▶ [Tasks to complete]:
A) In the mantid booth thread, repeat word for word the part that opens with the words containing "I should have" and closes with "vacation coming up.".
B) List every username that appears in a heading of the mantid booth thread, giving each name once.
C) According to the mantid booth thread, how often does the booth's organizer plan to hold a live mantis feeding this year?

So as usual I am looking for ideas or things you think people might be interested in seeing that is mantid related to have at my booth. I plan on a live mantis feeding every hour this year. I also plan on making a large poster to have up and am looking for ideas as to what to put on it.

I will be needing and and all U.S mantids for display. I kindly ask for donations but I am willing to purchase what I need. I hope to be able to get some of the more unusual/uncommon U.S mantids so if you know of the whereabouts of species like ground mantids please let me know. I'll be starting to gather mantids the first week or so of August.

If you're in NC please visit this event. It is quite a show and attracts thousands. I have been invited to give a speech this year on mantids as well.

This has been the general format for the past years. I want to make it better:


----------



## CoolMantid (Jul 3, 2012)

I have 3 Wild caught Stagmo nymphs. 2 brown, 1 green. They are L2/3

Are these ok?


----------



## agent A (Jul 3, 2012)

If u want u can borrow my subadult pair of stagmomantis califronica but I will need them back as they r my only pair

I also have a few tenodera male nymphs


----------



## agent A (Jul 3, 2012)

Oh and I have hatched ooths of stagmomantis Cali and limbo and tenodera and possibly religiosa


----------



## OctoberRainne (Jul 3, 2012)

Wish our museum would have one here,would love to attend one


----------



## Rick (Jul 4, 2012)

I should have no trouble finding S. carolina, T. sinensis, B. borealis, T. angustipennis, etc. However I would be interested in other Stagmomantis sp. Not going to get any live mantids in until first week of August because I have a vacation coming up.

Also looking for any hatched ooths anyone might have kept.

▶ [Entries]:
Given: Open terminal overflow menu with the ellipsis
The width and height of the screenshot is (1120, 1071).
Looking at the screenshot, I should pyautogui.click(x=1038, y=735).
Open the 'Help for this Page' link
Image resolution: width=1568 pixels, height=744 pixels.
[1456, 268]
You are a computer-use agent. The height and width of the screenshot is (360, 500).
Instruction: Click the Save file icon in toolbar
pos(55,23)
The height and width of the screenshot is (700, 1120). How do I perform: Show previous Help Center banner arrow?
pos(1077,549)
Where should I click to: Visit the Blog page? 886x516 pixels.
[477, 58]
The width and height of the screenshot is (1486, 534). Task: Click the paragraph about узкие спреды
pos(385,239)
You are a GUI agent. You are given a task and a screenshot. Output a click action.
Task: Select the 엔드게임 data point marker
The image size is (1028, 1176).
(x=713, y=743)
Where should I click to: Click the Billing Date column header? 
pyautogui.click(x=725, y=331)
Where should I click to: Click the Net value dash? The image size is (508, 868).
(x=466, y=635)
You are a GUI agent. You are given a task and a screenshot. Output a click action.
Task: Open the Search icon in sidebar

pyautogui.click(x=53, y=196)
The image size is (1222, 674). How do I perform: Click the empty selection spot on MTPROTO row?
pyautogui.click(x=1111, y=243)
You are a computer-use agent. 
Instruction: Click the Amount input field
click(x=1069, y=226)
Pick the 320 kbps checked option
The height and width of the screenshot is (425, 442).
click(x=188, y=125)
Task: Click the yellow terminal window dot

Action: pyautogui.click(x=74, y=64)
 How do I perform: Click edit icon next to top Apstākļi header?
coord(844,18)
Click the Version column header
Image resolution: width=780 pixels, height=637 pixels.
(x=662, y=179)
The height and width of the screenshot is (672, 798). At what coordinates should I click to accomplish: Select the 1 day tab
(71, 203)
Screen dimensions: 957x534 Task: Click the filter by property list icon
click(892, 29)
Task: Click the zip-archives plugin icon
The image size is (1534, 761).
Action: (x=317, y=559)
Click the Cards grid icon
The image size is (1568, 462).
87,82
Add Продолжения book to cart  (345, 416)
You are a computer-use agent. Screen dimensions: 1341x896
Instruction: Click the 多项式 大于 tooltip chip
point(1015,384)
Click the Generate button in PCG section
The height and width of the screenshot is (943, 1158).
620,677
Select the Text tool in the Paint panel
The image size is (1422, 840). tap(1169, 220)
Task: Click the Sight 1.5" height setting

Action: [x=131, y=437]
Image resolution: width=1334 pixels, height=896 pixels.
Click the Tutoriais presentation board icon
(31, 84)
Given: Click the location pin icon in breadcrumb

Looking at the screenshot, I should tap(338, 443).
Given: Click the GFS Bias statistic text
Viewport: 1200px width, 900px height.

▶ [Answers to the tasks]:
A)
I should have no trouble finding S. carolina, T. sinensis, B. borealis, T. angustipennis, etc. However I would be interested in other Stagmomantis sp. Not going to get any live mantids in until first week of August because I have a vacation coming up.

B) CoolMantid, agent A, OctoberRainne, Rick

C) Every hour.